The Security Impossibility of Reversing Hashes
When you store a password in a database, it should never be stored in plaintext. Instead, it must be run through a cryptographic hashing function. Algorithms like bcrypt (which Laravel uses by default via the Hash facade) are specifically designed to be irreversible. They take an input (the password) and produce a fixed-length output (the hash).
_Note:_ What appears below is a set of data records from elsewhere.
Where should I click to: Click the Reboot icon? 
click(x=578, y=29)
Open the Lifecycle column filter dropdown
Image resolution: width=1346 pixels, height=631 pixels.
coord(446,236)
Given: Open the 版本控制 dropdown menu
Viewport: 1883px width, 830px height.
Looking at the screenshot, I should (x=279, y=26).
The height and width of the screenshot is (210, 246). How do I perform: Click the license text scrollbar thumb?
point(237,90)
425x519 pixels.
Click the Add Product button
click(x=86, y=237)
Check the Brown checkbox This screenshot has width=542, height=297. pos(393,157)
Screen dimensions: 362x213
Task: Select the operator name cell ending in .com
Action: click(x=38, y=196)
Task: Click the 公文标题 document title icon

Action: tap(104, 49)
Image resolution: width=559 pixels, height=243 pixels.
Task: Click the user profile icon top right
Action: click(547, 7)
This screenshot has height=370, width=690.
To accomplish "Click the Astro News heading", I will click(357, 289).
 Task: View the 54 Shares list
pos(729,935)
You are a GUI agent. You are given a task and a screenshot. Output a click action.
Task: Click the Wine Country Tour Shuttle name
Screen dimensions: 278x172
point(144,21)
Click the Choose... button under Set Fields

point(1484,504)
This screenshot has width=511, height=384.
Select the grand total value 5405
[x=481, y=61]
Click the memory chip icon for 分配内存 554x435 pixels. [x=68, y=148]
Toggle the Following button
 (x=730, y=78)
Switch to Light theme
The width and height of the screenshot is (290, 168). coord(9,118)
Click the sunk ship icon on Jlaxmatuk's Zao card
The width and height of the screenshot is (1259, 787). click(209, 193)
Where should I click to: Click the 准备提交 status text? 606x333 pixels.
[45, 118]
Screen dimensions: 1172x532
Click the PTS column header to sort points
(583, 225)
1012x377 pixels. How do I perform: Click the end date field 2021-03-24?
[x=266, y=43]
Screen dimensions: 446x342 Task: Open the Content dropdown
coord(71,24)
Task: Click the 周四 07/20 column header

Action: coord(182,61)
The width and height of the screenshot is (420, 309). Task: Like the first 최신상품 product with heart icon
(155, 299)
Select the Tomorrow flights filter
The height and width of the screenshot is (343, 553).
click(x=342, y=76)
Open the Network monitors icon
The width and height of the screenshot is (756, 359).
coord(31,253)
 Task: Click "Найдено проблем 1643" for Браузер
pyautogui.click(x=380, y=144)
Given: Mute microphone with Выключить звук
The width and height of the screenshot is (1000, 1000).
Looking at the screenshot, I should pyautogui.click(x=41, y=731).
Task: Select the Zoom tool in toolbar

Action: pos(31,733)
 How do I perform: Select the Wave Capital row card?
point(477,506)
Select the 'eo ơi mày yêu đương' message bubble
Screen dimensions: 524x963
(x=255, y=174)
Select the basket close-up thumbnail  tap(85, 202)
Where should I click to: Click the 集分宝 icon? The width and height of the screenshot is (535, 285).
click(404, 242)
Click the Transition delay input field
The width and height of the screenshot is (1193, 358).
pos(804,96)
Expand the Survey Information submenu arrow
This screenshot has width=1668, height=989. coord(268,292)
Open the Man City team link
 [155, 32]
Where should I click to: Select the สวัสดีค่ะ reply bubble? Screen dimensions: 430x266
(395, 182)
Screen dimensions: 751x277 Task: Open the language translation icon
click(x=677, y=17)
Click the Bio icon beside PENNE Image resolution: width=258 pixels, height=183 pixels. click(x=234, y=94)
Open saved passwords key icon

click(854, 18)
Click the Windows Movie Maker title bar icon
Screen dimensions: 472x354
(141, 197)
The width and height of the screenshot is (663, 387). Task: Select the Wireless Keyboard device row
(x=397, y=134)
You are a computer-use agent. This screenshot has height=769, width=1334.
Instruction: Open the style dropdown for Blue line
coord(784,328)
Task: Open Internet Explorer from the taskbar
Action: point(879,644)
Think of it like mixing ingredients: you can easily mix flour, water, and sugar into a cake (hashing), but you cannot perfectly unmix the final product to retrieve the exact original ingredients. This one-way nature is a deliberate security feature. If we could reverse the hash, any attacker who gained access to the database could instantly retrieve all user passwords, rendering the entire security system useless.
The sample hash you provided ($2y$10$WASUjz4XeyjusUI5M7PY3.6vUNOofzMUiVEH/7agw6Gf4JQCWVwiy) is a result of this process. No matter how powerful the computing resources an attacker has, reversing this specific hash to find the original password is practically impossible.
The Laravel Workflow: Hashing and Verification
Since we cannot retrieve the original password from the hash, the correct approach in a Laravel application is to use the hashing mechanism for verification, not retrieval. When a user attempts to log in, you take the password they entered, hash it using the same method used during registration, and compare that newly generated hash against the stored hash in the database.
This process ensures that the actual plaintext password is never exposed to your application server or stored in an easily accessible format. Laravel provides excellent tools for this via the Illuminate\Support\Facades\Hash facade.
Example: Secure Password Verification
Here is the standard, secure way to handle login attempts in a Laravel controller method:
use Illuminate\Http\Request;
use Illuminate\Support\Facades\Hash;
use App\Models\User; // Assuming you are using Eloquent models
class AuthController extends Controller
{
public function login(Request $request)
{
$credentials = $request->only('email', 'password');
// 1. Find the user by email
$user = User::where('email', $credentials['email'])->first();
if (!$user) {
return response()->json(['message' => 'Invalid credentials'], 401);
}
// 2. Verify the submitted password against the stored hash
// The Hash::check() method handles the hashing of the input and comparison automatically.
if (Hash::check($credentials['password'], $user->password)) {
// Password is correct! Proceed with login (e.g., create session)
return response()->json(['message' => 'Login successful']);
} else {
// Password mismatch
return response()->json(['message' => 'Invalid credentials'], 401);
}
}
}
As you can see, the Hash::check() function is the key. It abstracts away the complex details of bcrypt and securely compares the input password against the stored hash without ever needing to decrypt or reveal the original value. This robust handling of sensitive data is a hallmark of secure development practices, aligning perfectly with the principles promoted by platforms like Laravel.
Conclusion
To summarize, you cannot retrieve the original plaintext password from a securely stored hash. This is by design, ensuring that even if your database is compromised, user credentials remain protected. In modern web development, the focus must always be on secure storage and verification. Always use Laravel's built-in hashing utilities like Hash::check() to handle authentication, ensuring that you maintain the highest standards of data security for your application.